Filho de Luiz Fux: De 5 para 544 ações no STF e STJ após posse do pai

Ascensão Profissional de Rodrigo Fux Gera Debate

A carreira do advogado Rodrigo Fux, filho do ministro Luiz Fux, do Supremo Tribunal Federal (STF), experimentou um crescimento exponencial em sua atuação em cortes superiores logo após a posse de seu pai na mais alta corte do país. Dados revelam que o número de ações em que Rodrigo Fux atua no Superior Tribunal de Justiça (STJ) e no STF saltou de **5 para 544 casos** no período pós-ascensão de Luiz Fux. Essa notável coincidência temporal tem sido objeto de reportagens que apontam um padrão recorrente no STF, onde familiares de ministros intensificam ou iniciam suas atividades advocatícias em tribunais superiores após a nomeação de seus parentes.

O Salto nas Atuações em Tribunais Superiores

O escritório Fux Advogados, do qual Rodrigo Fux é sócio-administrador, existe desde 1994. No entanto, a maioria esmagadora das atuações do advogado em tribunais superiores ocorreu após a posse de Luiz Fux no STF. No STF, **48 dos 49 processos** em que Rodrigo participou tiveram início após esse evento. Já no STJ, o número impressionante chega a **496 de 500 casos** no mesmo período. A defesa de Rodrigo Fux, conforme nota divulgada, afirma que “o escritório sempre atuou desde a origem da causa” e que “jamais foi contratado para atuar em processos que se encontrassem em vias de remessa ao STF, muito menos para atuar em processos que já se encontrassem em trâmite na Corte”.

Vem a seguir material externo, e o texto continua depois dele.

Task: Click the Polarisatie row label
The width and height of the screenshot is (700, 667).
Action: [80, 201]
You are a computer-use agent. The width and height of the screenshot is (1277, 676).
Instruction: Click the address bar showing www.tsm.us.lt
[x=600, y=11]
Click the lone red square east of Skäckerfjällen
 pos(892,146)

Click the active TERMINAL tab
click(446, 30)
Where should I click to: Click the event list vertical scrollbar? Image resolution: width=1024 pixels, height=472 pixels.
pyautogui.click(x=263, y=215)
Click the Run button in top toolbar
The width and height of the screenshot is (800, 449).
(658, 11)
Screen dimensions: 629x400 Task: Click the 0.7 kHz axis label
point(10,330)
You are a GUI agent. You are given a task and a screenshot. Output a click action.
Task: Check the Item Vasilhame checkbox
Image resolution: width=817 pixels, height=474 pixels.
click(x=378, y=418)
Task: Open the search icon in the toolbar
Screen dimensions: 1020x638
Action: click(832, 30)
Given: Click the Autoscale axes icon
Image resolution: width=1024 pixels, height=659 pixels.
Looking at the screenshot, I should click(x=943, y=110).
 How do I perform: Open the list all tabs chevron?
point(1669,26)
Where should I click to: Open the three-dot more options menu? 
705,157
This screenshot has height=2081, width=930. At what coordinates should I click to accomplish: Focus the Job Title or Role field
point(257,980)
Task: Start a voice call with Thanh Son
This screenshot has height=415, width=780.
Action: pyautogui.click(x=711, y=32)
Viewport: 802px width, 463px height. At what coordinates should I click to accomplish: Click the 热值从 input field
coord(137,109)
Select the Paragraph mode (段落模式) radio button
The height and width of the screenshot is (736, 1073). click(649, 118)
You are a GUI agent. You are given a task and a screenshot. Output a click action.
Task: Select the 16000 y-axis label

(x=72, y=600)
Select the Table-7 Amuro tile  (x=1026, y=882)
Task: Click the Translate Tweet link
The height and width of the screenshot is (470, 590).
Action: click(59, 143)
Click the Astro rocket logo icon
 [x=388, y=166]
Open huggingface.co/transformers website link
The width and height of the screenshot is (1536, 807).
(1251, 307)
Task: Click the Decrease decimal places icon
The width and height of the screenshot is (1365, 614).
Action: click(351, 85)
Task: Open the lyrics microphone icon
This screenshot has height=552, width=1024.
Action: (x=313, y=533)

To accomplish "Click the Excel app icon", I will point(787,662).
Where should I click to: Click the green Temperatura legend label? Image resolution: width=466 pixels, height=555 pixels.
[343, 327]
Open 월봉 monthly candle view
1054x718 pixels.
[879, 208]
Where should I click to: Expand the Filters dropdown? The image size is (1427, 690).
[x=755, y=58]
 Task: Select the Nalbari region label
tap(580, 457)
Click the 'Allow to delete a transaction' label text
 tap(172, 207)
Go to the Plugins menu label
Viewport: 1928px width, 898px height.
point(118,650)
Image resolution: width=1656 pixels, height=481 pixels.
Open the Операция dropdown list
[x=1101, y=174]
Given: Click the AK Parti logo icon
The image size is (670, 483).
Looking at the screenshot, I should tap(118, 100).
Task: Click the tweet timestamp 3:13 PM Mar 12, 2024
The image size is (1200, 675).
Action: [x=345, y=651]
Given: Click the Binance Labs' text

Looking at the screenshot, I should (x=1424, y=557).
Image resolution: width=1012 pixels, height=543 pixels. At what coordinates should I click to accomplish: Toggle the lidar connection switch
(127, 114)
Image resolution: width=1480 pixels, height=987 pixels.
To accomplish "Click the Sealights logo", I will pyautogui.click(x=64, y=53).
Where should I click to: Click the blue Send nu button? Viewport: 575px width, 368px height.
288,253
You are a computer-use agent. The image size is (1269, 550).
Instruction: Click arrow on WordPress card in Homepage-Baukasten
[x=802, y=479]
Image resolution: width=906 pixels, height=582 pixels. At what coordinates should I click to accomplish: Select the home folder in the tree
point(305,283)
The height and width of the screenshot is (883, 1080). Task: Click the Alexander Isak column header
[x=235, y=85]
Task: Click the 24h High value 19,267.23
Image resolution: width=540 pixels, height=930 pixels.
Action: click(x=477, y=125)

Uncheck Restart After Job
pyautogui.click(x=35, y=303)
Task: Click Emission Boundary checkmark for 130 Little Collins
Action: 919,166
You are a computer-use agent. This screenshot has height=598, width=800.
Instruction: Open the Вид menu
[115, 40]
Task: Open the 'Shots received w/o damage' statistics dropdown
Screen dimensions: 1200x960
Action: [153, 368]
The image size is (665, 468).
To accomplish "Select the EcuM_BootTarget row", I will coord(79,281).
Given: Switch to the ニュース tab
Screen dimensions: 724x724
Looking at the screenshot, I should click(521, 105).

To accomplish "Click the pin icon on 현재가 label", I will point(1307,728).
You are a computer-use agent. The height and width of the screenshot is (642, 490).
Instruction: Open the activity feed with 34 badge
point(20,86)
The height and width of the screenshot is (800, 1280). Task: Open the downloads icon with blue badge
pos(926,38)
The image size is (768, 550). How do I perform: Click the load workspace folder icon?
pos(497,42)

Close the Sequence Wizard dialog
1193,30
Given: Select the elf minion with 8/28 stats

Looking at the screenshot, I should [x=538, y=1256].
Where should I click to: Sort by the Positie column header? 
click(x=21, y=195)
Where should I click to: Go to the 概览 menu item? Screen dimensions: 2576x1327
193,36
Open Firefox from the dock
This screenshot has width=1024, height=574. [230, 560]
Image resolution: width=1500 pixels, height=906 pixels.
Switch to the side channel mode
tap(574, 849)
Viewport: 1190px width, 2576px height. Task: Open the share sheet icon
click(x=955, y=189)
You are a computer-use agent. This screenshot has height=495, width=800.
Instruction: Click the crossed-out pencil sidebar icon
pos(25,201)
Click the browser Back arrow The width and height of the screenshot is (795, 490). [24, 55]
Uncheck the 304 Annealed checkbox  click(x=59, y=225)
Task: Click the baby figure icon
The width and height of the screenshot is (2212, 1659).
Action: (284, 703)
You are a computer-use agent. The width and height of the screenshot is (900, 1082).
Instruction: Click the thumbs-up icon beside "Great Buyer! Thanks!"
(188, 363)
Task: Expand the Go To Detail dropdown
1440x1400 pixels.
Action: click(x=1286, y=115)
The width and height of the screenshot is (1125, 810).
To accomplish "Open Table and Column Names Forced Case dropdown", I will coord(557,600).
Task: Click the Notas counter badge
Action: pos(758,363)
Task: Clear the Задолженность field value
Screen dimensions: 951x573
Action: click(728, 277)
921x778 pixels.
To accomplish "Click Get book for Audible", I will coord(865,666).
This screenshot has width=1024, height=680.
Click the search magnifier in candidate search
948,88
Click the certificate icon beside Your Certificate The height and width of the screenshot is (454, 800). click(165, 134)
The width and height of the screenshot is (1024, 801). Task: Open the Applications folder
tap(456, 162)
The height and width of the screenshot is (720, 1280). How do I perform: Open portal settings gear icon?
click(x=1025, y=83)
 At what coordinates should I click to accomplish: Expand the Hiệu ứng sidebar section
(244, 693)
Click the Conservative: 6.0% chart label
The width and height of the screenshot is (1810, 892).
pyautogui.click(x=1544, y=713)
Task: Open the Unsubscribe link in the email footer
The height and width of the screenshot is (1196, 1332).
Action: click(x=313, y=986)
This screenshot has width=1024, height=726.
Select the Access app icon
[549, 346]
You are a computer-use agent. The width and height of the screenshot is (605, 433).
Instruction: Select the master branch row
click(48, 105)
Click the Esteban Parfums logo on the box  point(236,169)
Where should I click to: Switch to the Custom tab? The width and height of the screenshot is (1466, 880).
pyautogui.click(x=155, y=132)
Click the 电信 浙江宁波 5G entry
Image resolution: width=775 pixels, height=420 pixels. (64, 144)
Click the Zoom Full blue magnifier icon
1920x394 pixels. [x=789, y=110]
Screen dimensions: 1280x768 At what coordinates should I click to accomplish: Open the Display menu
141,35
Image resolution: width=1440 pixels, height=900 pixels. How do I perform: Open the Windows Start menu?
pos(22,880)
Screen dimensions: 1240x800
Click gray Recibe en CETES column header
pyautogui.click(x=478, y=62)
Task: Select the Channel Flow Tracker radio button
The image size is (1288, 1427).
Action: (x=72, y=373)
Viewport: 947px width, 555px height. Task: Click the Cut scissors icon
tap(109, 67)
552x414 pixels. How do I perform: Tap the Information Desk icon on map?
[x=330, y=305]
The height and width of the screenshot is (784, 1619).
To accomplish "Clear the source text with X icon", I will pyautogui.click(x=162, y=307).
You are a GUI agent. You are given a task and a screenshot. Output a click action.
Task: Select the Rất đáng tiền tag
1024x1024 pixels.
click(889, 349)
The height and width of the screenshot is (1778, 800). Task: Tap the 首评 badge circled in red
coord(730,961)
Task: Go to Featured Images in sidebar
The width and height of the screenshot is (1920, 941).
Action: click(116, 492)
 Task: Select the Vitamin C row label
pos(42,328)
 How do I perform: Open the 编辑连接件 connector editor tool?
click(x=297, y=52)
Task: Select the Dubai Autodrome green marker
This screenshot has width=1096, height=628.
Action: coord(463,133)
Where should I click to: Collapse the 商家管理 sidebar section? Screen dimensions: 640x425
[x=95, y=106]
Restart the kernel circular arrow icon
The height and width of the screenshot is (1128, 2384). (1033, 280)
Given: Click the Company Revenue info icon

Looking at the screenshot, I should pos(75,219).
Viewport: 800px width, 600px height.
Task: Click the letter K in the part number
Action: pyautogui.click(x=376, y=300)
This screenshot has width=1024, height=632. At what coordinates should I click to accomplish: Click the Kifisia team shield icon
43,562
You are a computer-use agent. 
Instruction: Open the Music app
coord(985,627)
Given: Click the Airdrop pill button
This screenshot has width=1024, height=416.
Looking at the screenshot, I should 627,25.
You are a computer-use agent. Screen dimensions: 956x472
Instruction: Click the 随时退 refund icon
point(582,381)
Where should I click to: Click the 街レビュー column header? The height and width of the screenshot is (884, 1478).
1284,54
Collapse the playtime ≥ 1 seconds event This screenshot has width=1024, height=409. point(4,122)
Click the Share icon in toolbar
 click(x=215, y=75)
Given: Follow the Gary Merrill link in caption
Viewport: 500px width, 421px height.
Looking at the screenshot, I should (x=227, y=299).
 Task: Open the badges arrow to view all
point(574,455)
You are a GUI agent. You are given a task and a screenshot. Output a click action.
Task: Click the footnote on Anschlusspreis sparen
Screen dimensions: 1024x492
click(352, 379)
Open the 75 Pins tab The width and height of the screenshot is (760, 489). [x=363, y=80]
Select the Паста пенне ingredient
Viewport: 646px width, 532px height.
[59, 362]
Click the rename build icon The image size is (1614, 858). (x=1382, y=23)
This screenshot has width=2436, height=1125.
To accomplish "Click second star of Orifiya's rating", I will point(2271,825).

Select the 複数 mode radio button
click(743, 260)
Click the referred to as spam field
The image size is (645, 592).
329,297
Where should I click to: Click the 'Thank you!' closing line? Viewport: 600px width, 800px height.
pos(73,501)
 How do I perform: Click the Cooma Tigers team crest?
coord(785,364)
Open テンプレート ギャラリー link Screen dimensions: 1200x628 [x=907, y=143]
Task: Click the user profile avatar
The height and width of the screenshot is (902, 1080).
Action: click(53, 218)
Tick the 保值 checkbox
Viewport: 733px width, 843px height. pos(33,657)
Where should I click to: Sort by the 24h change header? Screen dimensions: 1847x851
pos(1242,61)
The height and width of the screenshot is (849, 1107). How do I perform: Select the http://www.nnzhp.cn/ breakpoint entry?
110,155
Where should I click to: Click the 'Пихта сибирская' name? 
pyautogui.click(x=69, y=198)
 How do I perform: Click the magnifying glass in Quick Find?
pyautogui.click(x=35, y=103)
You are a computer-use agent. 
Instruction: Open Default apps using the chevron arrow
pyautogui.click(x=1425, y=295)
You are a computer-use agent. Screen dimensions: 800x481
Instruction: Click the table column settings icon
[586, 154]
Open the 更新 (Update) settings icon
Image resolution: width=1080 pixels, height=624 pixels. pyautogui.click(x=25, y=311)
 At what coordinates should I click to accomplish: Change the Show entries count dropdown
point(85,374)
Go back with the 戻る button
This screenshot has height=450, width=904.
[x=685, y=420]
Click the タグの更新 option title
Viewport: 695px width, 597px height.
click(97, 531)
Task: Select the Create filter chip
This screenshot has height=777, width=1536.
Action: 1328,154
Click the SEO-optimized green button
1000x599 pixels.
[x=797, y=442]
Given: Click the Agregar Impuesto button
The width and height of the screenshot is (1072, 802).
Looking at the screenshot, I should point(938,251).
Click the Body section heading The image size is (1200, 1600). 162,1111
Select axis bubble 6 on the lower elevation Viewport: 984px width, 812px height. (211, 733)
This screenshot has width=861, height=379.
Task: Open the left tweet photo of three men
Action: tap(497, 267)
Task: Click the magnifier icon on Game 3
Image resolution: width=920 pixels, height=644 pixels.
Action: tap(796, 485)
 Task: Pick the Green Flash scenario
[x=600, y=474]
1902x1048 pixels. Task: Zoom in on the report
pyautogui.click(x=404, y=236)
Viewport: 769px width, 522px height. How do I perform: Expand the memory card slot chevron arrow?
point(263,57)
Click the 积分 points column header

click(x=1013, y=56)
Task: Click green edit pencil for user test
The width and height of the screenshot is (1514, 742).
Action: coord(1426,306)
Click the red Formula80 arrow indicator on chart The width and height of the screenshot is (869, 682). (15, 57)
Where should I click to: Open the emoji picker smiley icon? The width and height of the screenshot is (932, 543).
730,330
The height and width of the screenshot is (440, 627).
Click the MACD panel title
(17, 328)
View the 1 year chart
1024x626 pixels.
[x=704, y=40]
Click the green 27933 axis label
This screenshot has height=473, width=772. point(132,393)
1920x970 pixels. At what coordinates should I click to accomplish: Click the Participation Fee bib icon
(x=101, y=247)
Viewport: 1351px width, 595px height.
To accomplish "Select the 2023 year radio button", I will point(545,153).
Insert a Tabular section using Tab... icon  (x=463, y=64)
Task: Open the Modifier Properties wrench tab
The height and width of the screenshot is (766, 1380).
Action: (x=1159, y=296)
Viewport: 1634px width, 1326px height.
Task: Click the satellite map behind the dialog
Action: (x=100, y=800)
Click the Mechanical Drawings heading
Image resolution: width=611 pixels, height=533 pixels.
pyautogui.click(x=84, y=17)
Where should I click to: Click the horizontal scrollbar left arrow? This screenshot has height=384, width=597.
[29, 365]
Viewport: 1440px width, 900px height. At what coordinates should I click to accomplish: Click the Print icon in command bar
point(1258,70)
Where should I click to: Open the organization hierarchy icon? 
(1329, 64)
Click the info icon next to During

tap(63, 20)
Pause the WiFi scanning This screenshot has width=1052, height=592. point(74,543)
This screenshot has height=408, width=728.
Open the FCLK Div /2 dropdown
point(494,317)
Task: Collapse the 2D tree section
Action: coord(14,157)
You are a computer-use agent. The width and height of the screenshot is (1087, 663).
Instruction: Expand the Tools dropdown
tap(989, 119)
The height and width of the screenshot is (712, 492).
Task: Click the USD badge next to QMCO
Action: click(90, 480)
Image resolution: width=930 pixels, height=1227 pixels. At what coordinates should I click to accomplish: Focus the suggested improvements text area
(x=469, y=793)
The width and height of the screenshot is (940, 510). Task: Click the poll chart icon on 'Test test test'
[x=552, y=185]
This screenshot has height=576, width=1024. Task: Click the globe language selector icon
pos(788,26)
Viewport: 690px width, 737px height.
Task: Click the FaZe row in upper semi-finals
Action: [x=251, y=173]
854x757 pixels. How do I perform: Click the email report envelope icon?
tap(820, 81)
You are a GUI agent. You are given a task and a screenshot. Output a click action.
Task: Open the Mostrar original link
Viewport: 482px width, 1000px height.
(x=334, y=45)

Grandes Clientes e Casos Notórios

Durante esse período, Rodrigo Fux representou clientes de peso, como a produtora de cigarros Souza Cruz (atual British American Tobacco), a gigante dos cosméticos Avon e diversas pessoas físicas em ações contra o Google. Um dos principais clientes na Suprema Corte tem sido o Clube de Regatas Flamengo, em litígios que incluíram disputas sobre títulos de campeão brasileiro. A Avon, em nota, afirmou que a contratação em 2011 foi “realizada licitamente” e baseada em “competência técnica e especialização jurídica”. A BAT Brasil, por sua vez, declarou que contratou o escritório para um processo tributário e manteve os mesmos advogados para a defesa judicial.

Atuação no STJ e a Questão do Banco Master

No STJ, Rodrigo Fux representou a Sebisa Investimentos & Participações em um processo que visava impedir a liberação de R$ 6,5 milhões bloqueados em contas de Daniel Vorcaro, dono do Banco Master. A atuação da Sebisa impediu que os valores fossem usados para quitar dívidas de Vorcaro, mantendo o montante sob o patrimônio do banqueiro até a resolução de um impasse jurídico. A entrada da empresa no caso ocorreu em um momento de forte escrutínio sobre o Banco Master por autoridades financeiras. A defesa de Rodrigo Fux ressalta que o escritório “jamais atuou na 1ª Turma ao tempo que o Ministro Luiz Fux integrava a Corte” e que o Ministro “sempre se declarou impedido em todos os recursos de Fux Advogados”.